+++ DATASET ENTRIES

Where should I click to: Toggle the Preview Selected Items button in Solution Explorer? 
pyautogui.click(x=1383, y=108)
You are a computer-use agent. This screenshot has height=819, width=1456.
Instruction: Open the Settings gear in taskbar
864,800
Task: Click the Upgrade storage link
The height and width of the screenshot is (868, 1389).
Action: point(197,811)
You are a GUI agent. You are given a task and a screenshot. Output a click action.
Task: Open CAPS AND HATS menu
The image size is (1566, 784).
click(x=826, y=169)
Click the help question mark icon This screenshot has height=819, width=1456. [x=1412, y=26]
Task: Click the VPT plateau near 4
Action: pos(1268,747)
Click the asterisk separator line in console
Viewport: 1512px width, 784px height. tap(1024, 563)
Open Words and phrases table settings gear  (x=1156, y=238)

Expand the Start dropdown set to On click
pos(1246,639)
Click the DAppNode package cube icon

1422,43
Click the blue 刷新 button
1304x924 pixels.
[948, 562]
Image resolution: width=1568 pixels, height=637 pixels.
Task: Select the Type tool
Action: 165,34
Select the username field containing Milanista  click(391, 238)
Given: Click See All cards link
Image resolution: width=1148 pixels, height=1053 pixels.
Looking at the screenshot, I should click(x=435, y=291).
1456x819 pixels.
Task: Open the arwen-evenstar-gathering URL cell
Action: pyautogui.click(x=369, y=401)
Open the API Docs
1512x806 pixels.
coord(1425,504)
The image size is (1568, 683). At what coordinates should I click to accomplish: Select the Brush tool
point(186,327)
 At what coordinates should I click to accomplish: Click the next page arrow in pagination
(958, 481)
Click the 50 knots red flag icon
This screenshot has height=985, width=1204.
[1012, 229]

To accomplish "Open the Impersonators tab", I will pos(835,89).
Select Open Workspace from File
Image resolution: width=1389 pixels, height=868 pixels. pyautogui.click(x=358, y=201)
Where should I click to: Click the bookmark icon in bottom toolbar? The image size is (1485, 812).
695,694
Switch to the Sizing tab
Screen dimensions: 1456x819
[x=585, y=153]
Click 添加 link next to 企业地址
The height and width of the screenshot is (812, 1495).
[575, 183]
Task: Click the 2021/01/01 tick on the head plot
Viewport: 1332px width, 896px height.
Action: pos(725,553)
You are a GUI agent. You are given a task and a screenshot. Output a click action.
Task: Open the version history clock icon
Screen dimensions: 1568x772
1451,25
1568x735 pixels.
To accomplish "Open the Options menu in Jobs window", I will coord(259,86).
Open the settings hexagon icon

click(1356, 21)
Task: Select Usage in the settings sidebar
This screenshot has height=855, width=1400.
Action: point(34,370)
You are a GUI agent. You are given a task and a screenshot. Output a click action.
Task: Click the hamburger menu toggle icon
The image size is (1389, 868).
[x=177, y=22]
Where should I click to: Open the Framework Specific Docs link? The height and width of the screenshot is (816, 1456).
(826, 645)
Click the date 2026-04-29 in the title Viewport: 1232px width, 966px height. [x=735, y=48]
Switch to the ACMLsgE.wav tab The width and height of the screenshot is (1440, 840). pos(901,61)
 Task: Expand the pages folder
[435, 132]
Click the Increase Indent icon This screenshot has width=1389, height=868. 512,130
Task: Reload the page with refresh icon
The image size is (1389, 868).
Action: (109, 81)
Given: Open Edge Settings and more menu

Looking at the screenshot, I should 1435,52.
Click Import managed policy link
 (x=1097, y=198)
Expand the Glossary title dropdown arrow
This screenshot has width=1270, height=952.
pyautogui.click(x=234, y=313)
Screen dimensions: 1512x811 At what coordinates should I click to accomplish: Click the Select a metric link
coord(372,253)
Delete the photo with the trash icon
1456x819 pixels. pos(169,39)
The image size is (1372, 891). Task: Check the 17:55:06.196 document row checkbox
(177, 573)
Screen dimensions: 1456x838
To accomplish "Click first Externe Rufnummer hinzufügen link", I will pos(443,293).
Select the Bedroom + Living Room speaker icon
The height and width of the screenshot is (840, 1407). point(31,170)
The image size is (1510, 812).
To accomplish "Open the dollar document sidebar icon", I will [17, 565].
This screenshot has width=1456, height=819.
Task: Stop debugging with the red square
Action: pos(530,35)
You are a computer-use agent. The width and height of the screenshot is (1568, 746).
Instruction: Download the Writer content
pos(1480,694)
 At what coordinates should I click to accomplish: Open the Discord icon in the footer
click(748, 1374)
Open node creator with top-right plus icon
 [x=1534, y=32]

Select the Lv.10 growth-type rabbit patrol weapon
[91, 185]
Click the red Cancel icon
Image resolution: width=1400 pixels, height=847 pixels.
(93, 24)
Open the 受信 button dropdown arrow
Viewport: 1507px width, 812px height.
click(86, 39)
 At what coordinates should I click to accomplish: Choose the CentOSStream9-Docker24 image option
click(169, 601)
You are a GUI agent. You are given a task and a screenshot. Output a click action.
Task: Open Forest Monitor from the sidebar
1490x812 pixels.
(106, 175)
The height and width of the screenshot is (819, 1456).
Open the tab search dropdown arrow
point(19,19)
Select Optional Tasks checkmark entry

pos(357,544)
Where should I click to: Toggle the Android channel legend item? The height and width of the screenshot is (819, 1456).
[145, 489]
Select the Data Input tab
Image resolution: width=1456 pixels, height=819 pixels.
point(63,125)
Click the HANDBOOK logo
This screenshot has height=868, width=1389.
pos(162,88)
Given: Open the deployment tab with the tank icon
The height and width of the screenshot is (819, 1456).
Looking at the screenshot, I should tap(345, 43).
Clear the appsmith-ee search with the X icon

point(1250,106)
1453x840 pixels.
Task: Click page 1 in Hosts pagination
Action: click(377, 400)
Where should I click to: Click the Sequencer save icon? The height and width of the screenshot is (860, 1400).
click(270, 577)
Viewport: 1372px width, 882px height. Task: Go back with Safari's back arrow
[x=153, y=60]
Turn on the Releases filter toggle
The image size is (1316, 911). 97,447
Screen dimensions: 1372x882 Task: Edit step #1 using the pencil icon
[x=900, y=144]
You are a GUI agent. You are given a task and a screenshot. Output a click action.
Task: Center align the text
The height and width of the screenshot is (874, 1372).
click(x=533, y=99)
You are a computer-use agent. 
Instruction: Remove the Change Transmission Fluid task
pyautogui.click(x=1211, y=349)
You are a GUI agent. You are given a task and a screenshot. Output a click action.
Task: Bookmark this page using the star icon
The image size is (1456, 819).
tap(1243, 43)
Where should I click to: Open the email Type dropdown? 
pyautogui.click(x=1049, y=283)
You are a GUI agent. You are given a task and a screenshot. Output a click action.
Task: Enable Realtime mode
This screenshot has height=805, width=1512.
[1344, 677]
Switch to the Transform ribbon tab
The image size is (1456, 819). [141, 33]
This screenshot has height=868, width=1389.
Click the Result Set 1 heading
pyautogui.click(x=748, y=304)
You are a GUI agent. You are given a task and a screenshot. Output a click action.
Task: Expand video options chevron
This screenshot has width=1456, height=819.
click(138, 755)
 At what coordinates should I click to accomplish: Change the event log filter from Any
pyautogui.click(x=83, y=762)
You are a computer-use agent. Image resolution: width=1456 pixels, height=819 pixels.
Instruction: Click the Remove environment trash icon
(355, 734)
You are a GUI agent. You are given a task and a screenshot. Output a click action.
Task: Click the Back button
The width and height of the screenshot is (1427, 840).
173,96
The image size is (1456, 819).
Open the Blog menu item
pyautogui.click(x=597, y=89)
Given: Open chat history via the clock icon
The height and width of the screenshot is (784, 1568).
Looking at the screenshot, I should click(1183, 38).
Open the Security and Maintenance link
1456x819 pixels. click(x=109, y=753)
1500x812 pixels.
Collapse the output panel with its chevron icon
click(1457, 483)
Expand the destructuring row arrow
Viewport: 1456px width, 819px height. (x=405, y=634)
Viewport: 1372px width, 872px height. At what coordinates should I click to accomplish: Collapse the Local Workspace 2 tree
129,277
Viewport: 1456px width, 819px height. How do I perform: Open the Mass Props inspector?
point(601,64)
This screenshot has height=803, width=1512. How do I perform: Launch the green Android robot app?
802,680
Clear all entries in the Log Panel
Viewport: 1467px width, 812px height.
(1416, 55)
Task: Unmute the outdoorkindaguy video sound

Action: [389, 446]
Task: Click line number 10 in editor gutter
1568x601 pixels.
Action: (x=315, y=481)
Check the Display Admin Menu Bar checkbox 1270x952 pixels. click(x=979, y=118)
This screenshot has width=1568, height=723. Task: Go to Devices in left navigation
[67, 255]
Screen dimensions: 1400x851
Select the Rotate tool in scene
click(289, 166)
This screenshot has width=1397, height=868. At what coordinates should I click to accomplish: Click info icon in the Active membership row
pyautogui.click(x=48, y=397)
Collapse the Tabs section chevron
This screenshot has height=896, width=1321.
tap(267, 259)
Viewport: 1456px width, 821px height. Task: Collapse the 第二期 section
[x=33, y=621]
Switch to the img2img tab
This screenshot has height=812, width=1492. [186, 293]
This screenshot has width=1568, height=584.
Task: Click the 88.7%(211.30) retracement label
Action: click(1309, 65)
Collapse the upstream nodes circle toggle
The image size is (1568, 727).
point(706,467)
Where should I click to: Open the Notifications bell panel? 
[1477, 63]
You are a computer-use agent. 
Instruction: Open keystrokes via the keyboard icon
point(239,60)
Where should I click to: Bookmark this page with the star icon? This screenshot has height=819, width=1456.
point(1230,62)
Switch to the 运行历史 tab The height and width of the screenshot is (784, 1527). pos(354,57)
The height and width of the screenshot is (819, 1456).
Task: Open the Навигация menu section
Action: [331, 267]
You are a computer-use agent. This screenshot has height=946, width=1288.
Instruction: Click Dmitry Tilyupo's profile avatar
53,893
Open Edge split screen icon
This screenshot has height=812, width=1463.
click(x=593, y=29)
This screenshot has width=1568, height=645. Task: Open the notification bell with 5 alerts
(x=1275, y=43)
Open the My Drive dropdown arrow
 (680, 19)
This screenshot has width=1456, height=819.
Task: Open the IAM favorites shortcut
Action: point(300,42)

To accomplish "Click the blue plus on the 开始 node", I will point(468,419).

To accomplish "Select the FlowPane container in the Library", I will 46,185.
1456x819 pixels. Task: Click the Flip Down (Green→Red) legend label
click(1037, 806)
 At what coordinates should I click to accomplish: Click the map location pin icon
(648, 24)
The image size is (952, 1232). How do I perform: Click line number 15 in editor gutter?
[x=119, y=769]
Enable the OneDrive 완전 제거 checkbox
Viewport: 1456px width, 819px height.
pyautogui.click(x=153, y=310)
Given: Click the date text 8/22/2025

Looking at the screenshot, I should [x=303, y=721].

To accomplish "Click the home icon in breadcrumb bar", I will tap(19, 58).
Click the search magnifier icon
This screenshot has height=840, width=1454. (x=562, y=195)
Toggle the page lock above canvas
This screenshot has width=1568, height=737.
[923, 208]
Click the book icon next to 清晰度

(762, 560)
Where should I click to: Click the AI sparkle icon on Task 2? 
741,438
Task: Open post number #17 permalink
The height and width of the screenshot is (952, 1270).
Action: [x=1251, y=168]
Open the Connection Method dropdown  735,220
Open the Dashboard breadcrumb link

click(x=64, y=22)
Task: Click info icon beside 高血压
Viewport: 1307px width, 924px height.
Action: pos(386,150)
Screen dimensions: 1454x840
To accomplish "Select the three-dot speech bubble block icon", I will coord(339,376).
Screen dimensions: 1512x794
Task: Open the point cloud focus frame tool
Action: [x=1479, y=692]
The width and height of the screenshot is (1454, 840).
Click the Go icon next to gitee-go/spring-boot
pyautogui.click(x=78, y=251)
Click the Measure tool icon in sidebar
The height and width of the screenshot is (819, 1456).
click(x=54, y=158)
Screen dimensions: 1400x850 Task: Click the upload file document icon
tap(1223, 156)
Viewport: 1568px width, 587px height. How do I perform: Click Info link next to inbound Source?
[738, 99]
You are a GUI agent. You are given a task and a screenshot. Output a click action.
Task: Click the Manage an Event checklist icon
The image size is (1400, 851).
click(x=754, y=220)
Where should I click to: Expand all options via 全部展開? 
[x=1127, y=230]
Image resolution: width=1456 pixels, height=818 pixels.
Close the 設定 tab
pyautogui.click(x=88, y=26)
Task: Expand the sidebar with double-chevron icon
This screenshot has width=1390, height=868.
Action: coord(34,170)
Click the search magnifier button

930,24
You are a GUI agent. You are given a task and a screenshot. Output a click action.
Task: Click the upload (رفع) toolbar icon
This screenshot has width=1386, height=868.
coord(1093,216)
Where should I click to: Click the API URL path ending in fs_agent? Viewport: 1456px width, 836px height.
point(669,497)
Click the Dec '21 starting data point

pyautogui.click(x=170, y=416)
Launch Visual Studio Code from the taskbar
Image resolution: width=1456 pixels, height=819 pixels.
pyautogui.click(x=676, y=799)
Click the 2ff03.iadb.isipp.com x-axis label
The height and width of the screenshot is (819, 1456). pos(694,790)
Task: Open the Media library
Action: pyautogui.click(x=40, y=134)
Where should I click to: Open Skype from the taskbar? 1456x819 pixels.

++++++

> **EXERCISE**:
Out of the data above, transcribe exactly and only the lines starting with the line that has "Click the Increase" and going on through the line that has "The image size is (1510, 812).", both included.

> **SOLUTION TO THIS TASK**:
Click the Increase Indent icon This screenshot has width=1389, height=868. 512,130
Task: Reload the page with refresh icon
The image size is (1389, 868).
Action: (109, 81)
Given: Open Edge Settings and more menu

Looking at the screenshot, I should 1435,52.
Click Import managed policy link
 (x=1097, y=198)
Expand the Glossary title dropdown arrow
This screenshot has width=1270, height=952.
pyautogui.click(x=234, y=313)
Screen dimensions: 1512x811 At what coordinates should I click to accomplish: Click the Select a metric link
coord(372,253)
Delete the photo with the trash icon
1456x819 pixels. pos(169,39)
The image size is (1372, 891). Task: Check the 17:55:06.196 document row checkbox
(177, 573)
Screen dimensions: 1456x838
To accomplish "Click first Externe Rufnummer hinzufügen link", I will pos(443,293).
Select the Bedroom + Living Room speaker icon
The height and width of the screenshot is (840, 1407). point(31,170)
The image size is (1510, 812).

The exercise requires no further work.